======== Supplied data

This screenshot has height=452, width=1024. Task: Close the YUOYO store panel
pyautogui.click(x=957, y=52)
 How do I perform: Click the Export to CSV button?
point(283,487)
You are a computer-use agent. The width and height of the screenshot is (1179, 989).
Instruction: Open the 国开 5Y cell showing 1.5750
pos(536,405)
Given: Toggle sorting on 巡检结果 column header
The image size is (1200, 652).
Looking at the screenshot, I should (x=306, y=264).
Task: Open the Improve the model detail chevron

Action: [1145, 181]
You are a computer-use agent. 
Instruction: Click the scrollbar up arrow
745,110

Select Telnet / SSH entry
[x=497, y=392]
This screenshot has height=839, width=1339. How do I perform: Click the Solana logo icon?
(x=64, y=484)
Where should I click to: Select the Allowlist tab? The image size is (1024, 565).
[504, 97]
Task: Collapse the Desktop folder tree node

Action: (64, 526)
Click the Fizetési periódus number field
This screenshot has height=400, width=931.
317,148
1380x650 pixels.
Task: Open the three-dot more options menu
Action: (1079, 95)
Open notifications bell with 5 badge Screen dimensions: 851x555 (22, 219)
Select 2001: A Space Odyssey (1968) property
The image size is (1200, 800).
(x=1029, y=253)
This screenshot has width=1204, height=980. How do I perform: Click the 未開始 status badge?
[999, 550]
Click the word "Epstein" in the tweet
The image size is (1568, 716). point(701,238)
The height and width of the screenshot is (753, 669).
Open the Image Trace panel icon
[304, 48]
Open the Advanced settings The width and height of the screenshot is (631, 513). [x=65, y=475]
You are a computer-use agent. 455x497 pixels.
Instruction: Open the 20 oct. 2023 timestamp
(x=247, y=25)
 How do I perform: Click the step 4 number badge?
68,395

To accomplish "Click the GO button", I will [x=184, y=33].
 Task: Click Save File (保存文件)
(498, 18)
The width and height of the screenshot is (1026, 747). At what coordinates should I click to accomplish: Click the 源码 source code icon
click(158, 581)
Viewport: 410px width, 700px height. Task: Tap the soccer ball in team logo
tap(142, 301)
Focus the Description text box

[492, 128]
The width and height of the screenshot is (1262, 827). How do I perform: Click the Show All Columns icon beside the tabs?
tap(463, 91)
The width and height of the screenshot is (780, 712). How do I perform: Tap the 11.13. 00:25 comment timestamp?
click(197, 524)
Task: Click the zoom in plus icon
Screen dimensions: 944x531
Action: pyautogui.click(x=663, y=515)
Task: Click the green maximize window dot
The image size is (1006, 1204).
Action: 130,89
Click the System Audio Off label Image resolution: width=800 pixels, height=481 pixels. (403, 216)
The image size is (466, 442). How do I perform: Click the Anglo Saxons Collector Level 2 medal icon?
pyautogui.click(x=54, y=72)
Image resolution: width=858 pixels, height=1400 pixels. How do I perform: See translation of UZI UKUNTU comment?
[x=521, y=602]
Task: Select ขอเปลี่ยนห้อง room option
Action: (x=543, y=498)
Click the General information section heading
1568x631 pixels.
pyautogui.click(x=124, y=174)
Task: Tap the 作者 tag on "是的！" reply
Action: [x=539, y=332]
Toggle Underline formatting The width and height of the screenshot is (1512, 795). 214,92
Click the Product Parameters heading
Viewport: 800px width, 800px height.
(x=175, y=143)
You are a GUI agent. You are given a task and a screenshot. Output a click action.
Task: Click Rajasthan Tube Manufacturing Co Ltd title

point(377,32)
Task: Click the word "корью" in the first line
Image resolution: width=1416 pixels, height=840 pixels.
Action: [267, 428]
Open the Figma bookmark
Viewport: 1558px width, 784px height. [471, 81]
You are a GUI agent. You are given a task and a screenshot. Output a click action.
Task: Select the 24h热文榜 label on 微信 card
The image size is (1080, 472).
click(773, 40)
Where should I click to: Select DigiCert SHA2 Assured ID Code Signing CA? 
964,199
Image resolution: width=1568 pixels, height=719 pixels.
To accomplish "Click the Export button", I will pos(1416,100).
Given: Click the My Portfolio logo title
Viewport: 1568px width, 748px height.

================

▶ [Task brief]
Copy every entry exactly.

▶ [Response to the exercise]
This screenshot has height=452, width=1024. Task: Close the YUOYO store panel
pyautogui.click(x=957, y=52)
 How do I perform: Click the Export to CSV button?
point(283,487)
You are a computer-use agent. The width and height of the screenshot is (1179, 989).
Instruction: Open the 国开 5Y cell showing 1.5750
pos(536,405)
Given: Toggle sorting on 巡检结果 column header
The image size is (1200, 652).
Looking at the screenshot, I should (x=306, y=264).
Task: Open the Improve the model detail chevron

Action: [1145, 181]
You are a computer-use agent. 
Instruction: Click the scrollbar up arrow
745,110

Select Telnet / SSH entry
[x=497, y=392]
This screenshot has height=839, width=1339. How do I perform: Click the Solana logo icon?
(x=64, y=484)
Where should I click to: Select the Allowlist tab? The image size is (1024, 565).
[504, 97]
Task: Collapse the Desktop folder tree node

Action: (64, 526)
Click the Fizetési periódus number field
This screenshot has height=400, width=931.
317,148
1380x650 pixels.
Task: Open the three-dot more options menu
Action: (1079, 95)
Open notifications bell with 5 badge Screen dimensions: 851x555 (22, 219)
Select 2001: A Space Odyssey (1968) property
The image size is (1200, 800).
(x=1029, y=253)
This screenshot has width=1204, height=980. How do I perform: Click the 未開始 status badge?
[999, 550]
Click the word "Epstein" in the tweet
The image size is (1568, 716). point(701,238)
The height and width of the screenshot is (753, 669).
Open the Image Trace panel icon
[304, 48]
Open the Advanced settings The width and height of the screenshot is (631, 513). [x=65, y=475]
You are a computer-use agent. 455x497 pixels.
Instruction: Open the 20 oct. 2023 timestamp
(x=247, y=25)
 How do I perform: Click the step 4 number badge?
68,395

To accomplish "Click the GO button", I will [x=184, y=33].
 Task: Click Save File (保存文件)
(498, 18)
The width and height of the screenshot is (1026, 747). At what coordinates should I click to accomplish: Click the 源码 source code icon
click(158, 581)
Viewport: 410px width, 700px height. Task: Tap the soccer ball in team logo
tap(142, 301)
Focus the Description text box

[492, 128]
The width and height of the screenshot is (1262, 827). How do I perform: Click the Show All Columns icon beside the tabs?
tap(463, 91)
The width and height of the screenshot is (780, 712). How do I perform: Tap the 11.13. 00:25 comment timestamp?
click(197, 524)
Task: Click the zoom in plus icon
Screen dimensions: 944x531
Action: pyautogui.click(x=663, y=515)
Task: Click the green maximize window dot
The image size is (1006, 1204).
Action: 130,89
Click the System Audio Off label Image resolution: width=800 pixels, height=481 pixels. (403, 216)
The image size is (466, 442). How do I perform: Click the Anglo Saxons Collector Level 2 medal icon?
pyautogui.click(x=54, y=72)
Image resolution: width=858 pixels, height=1400 pixels. How do I perform: See translation of UZI UKUNTU comment?
[x=521, y=602]
Task: Select ขอเปลี่ยนห้อง room option
Action: (x=543, y=498)
Click the General information section heading
1568x631 pixels.
pyautogui.click(x=124, y=174)
Task: Tap the 作者 tag on "是的！" reply
Action: [x=539, y=332]
Toggle Underline formatting The width and height of the screenshot is (1512, 795). 214,92
Click the Product Parameters heading
Viewport: 800px width, 800px height.
(x=175, y=143)
You are a GUI agent. You are given a task and a screenshot. Output a click action.
Task: Click Rajasthan Tube Manufacturing Co Ltd title

point(377,32)
Task: Click the word "корью" in the first line
Image resolution: width=1416 pixels, height=840 pixels.
Action: [267, 428]
Open the Figma bookmark
Viewport: 1558px width, 784px height. [471, 81]
You are a GUI agent. You are given a task and a screenshot. Output a click action.
Task: Select the 24h热文榜 label on 微信 card
The image size is (1080, 472).
click(773, 40)
Where should I click to: Select DigiCert SHA2 Assured ID Code Signing CA? 
964,199
Image resolution: width=1568 pixels, height=719 pixels.
To accomplish "Click the Export button", I will pos(1416,100).
Given: Click the My Portfolio logo title
Viewport: 1568px width, 748px height.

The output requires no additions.